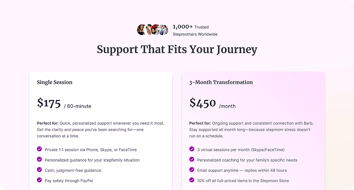
Task: Click the 1,000+ Trusted Stepmothers Worldwide text
Action: (x=195, y=30)
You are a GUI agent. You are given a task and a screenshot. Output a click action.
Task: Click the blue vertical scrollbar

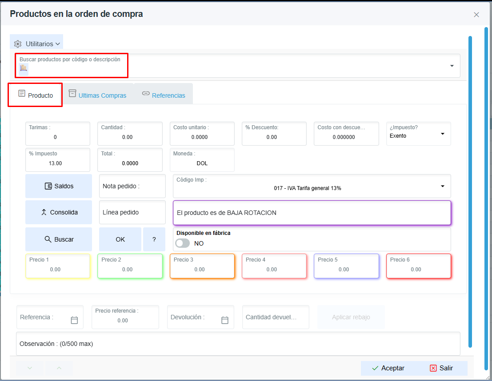tap(470, 191)
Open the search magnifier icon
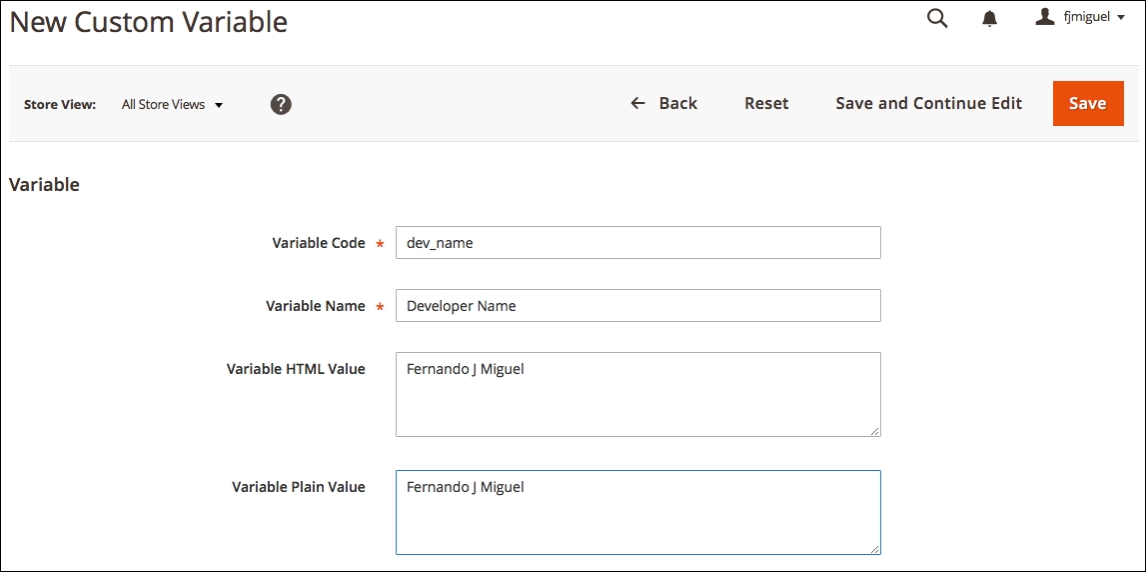The height and width of the screenshot is (572, 1146). pyautogui.click(x=937, y=18)
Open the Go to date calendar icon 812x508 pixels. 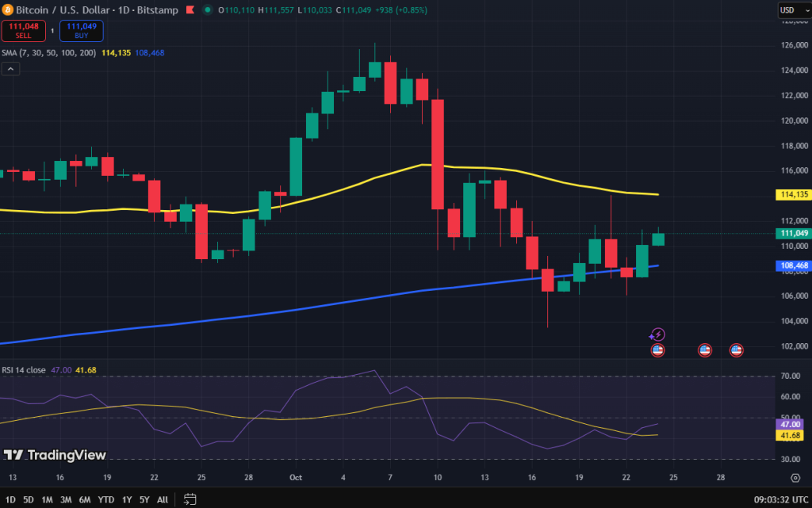pyautogui.click(x=190, y=500)
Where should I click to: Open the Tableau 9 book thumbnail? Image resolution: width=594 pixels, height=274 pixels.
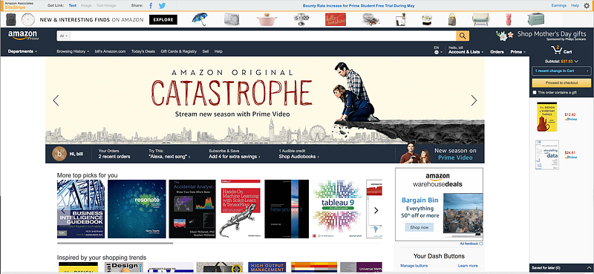point(338,209)
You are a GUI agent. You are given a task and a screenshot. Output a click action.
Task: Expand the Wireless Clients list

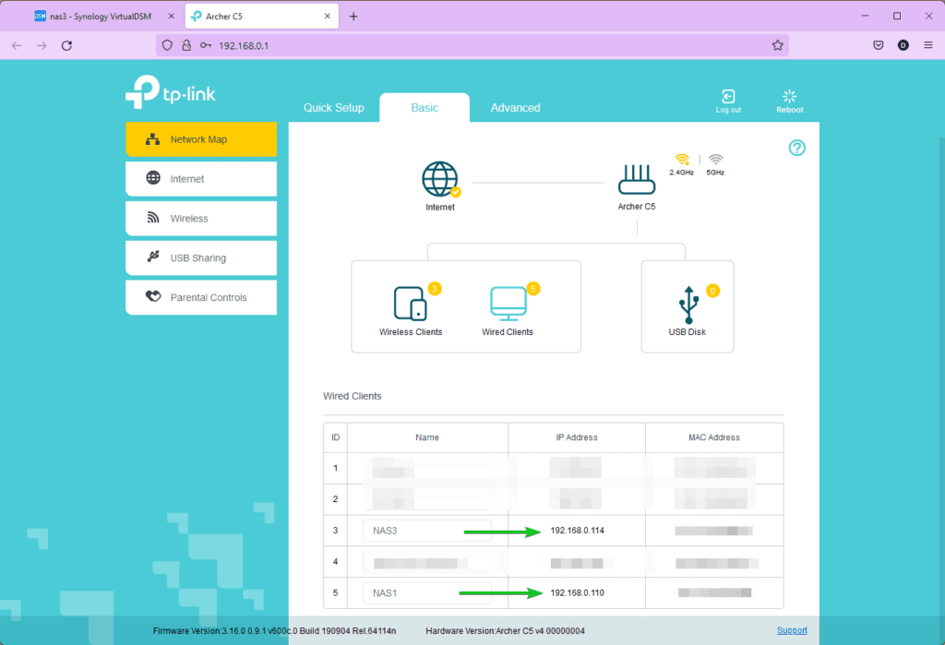[x=409, y=305]
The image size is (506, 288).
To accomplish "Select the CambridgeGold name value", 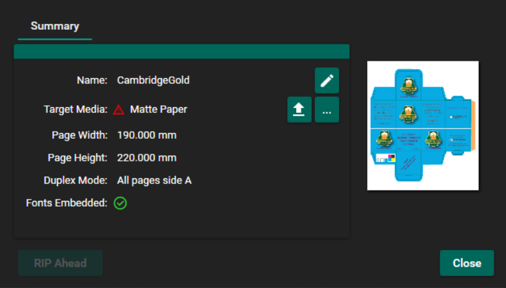I will (x=153, y=81).
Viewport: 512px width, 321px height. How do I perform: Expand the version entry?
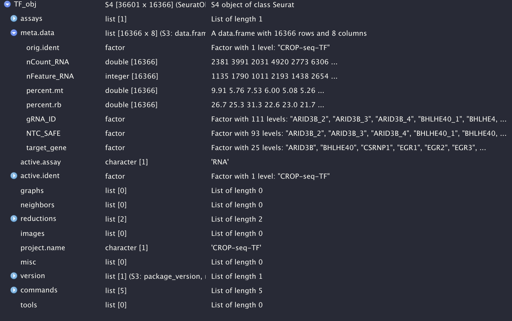coord(13,276)
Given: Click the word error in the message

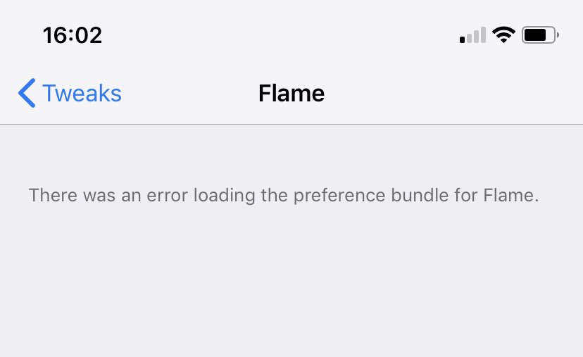Looking at the screenshot, I should point(168,195).
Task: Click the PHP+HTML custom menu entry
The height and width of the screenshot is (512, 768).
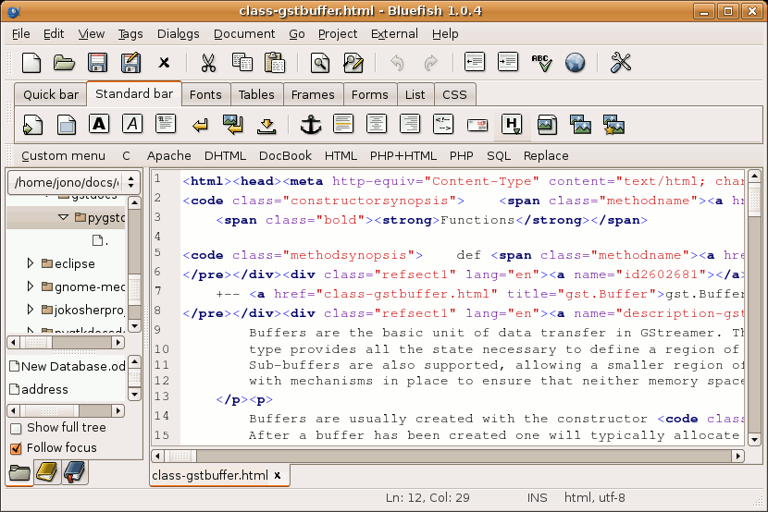Action: click(x=403, y=156)
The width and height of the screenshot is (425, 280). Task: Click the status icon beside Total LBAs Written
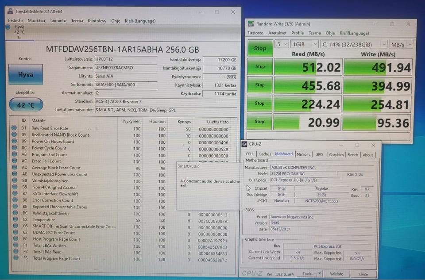coord(15,246)
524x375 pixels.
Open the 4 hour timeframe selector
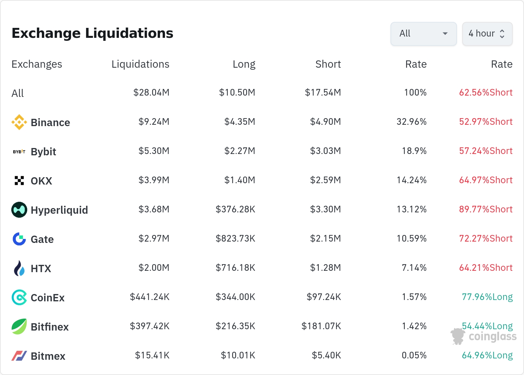coord(487,34)
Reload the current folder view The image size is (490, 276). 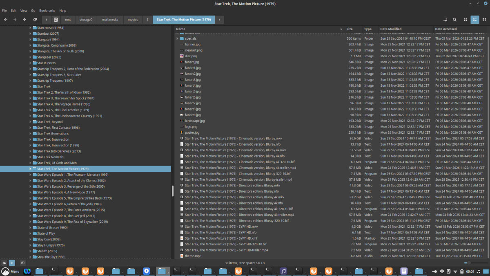point(35,20)
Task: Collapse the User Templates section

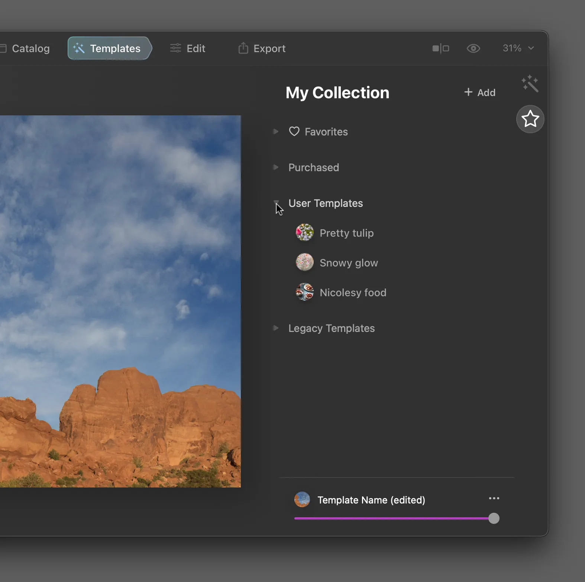Action: 276,202
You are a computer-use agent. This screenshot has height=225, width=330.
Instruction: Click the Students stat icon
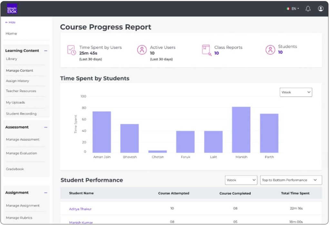pos(270,50)
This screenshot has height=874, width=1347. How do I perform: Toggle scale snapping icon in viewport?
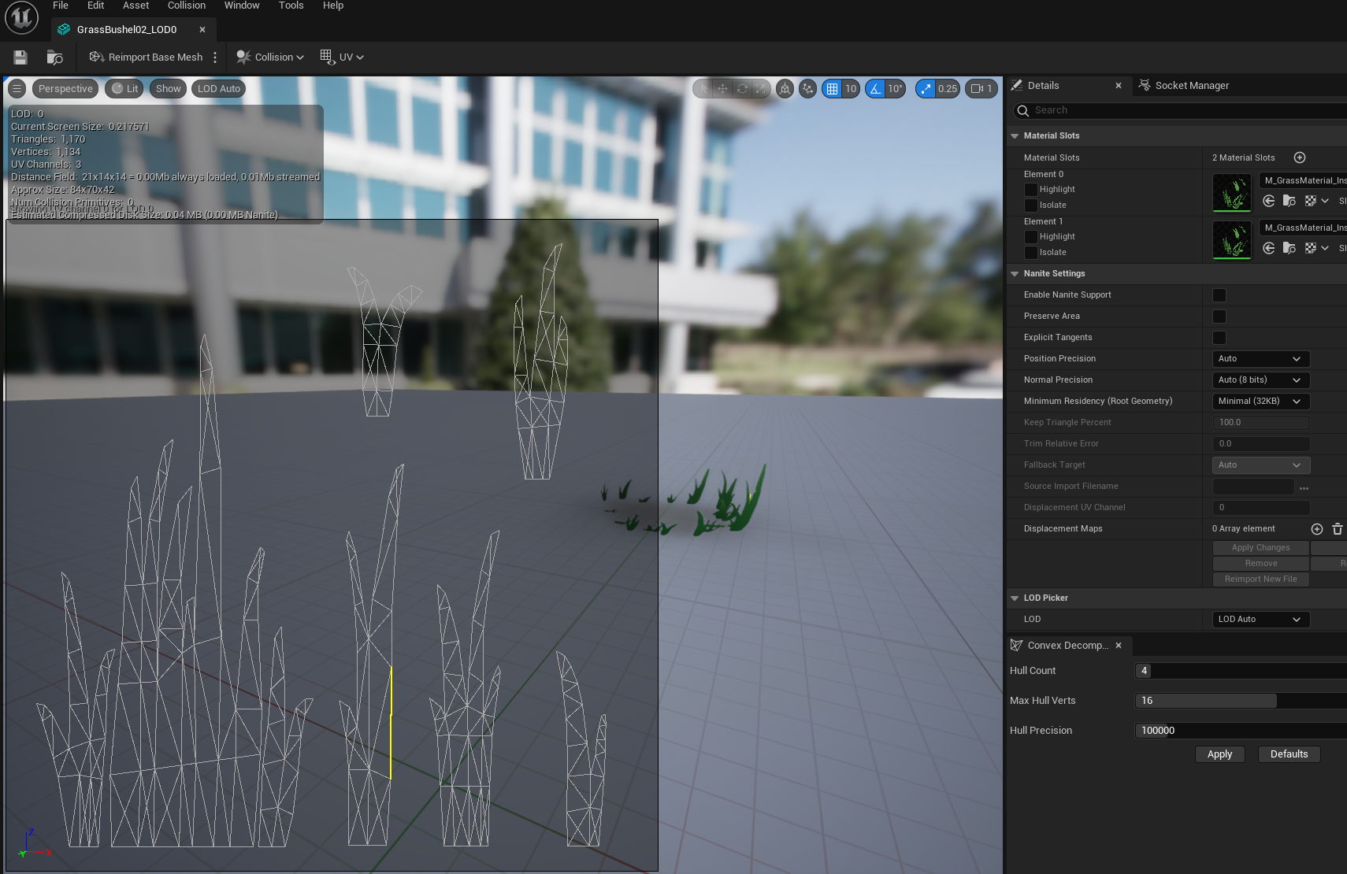click(926, 89)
········
- What to produce:
Take the line containing "You are a computer-use" and all lines after it to the end of the data above, and reproduce them exactly, leaving out pictures. Nothing else belongs in the copy.

- Solution to the problem:
You are a computer-use agent. This screenshot has height=225, width=330.
Instruction: Click the Students stat icon
pos(270,50)
This screenshot has height=874, width=1347. How do I perform: Toggle scale snapping icon in viewport?
click(926, 89)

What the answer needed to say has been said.